◆ WRITTEN INSTRUCTION A
In the paintball tournament report, which team finished in the top seat of the novice prelims?

◆ SUPPLIED PASSAGE
.....
The novice prelims were much more drastic.  8 of the 23 teams went to the semifinals.  Ground Zero Silver finished in the top seat with Team Dread and Tippmann Effect close behind them.  Similarly only 8 of the 28 rookie finalists advanced to the semifinals.  Total Control and Templars, IL tied with 666 points.  After an analysis of their preliminary games it was found that they had not played head to head, but since Total Control had lost fewer players during their eight games they would be ranked first with Templars, IL ranked in second, and Demon Extreme ranked third with 611 points.

During the semi finals more and more teams fell to the dreaded stalemate, where at the most teams eliminated a number of each other and may have managed a flag pull but didn't finish the game with the hang.  This meant teams who generally have the ability to close a game shot themselves in the foot so to speak by not garnering the total points available.  In the Amateur bracket Boston Paintball and ECX Factory Team nearly stalemated, but with a technicality of an ECX player checking in live after he had been hit they were penalized - Boston received the pull and hang.  The two teams were tied in points at the end of the semis.  Their head to head game became the tie breaker moving Boston Paintball on to the finals.  Coming into finals with Boston were Shocktech Dumber, Shocktech Dumb and Warped Army in the top slot.

"For Chicago this is great.  It's clean and there is enough parking and it ran on time.  The new air system helps.  Team's can't sit around and blame being late on the air, plus we won and that helps."
-Dave Heckett, Da Boyz

Semi-final Novice bracket saw not one team winning all three of their games.  Like the amateur bracket stalemates were common.  Phalanx saw themselves on top with Aces Wild, Tippmann Effect and Absolute joining them for finals.
.....
◆ DATASET ROWS

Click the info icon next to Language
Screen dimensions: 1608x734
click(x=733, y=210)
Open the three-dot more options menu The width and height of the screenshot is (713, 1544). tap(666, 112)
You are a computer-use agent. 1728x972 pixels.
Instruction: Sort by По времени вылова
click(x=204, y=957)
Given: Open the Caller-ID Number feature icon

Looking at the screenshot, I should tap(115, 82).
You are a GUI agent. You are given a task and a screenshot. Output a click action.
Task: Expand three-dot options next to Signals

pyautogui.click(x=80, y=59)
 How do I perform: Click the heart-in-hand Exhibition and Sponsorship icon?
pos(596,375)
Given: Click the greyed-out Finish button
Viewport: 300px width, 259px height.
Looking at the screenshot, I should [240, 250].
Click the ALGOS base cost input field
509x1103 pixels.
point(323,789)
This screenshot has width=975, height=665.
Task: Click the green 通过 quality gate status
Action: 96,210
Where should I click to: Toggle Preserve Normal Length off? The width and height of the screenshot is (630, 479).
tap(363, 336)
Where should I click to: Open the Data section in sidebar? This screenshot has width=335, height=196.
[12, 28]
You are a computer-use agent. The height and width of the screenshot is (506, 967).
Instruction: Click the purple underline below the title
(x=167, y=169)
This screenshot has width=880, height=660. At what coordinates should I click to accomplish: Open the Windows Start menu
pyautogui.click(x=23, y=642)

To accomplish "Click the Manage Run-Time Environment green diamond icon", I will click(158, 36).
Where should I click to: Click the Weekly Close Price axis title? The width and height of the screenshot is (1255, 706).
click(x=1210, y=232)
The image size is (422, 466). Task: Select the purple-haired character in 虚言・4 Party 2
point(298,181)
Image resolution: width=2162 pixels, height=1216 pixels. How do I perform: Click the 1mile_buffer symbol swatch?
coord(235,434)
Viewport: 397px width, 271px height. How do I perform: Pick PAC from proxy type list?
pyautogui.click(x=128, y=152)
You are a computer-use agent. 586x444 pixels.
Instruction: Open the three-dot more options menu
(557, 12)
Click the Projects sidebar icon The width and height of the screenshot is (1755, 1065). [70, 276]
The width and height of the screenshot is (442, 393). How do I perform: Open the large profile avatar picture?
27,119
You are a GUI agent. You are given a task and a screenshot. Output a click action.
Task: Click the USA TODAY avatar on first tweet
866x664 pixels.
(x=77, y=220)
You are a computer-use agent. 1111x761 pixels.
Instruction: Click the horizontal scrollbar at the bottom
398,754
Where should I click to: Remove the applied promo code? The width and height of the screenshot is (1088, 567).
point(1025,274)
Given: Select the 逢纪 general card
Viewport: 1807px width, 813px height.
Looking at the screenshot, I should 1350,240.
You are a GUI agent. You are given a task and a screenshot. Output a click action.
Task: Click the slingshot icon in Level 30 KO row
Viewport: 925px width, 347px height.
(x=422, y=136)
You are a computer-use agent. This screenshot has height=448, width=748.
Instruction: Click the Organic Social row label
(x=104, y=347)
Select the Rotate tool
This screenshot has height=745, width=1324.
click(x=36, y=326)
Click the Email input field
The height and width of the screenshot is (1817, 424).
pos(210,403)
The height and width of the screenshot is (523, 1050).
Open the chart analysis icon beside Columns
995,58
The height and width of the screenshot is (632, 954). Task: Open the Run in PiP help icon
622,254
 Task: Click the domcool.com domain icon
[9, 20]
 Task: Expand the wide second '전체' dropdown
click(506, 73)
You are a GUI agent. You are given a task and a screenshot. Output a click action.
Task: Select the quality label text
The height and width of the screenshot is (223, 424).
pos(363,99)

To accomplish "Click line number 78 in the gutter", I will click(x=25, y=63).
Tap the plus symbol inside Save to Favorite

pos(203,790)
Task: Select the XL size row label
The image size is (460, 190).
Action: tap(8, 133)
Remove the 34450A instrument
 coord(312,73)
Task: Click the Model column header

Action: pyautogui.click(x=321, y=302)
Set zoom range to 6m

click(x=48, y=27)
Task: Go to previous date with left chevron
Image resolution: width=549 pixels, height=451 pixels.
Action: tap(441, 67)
.....
◆ WRITTEN INSTRUCTION B
In the records, take the lines starting with the line with "Click the Projects" and going on through the line with "(x=77, y=220)". Give back only those lines, with "portrait" substituted for "avatar" and all else unchanged.

◆ WRITTEN REPLY A
Ground Zero Silver

◆ WRITTEN REPLY B
Click the Projects sidebar icon The width and height of the screenshot is (1755, 1065). [70, 276]
The width and height of the screenshot is (442, 393). How do I perform: Open the large profile portrait picture?
27,119
You are a GUI agent. You are given a task and a screenshot. Output a click action.
Task: Click the USA TODAY portrait on first tweet
866x664 pixels.
(x=77, y=220)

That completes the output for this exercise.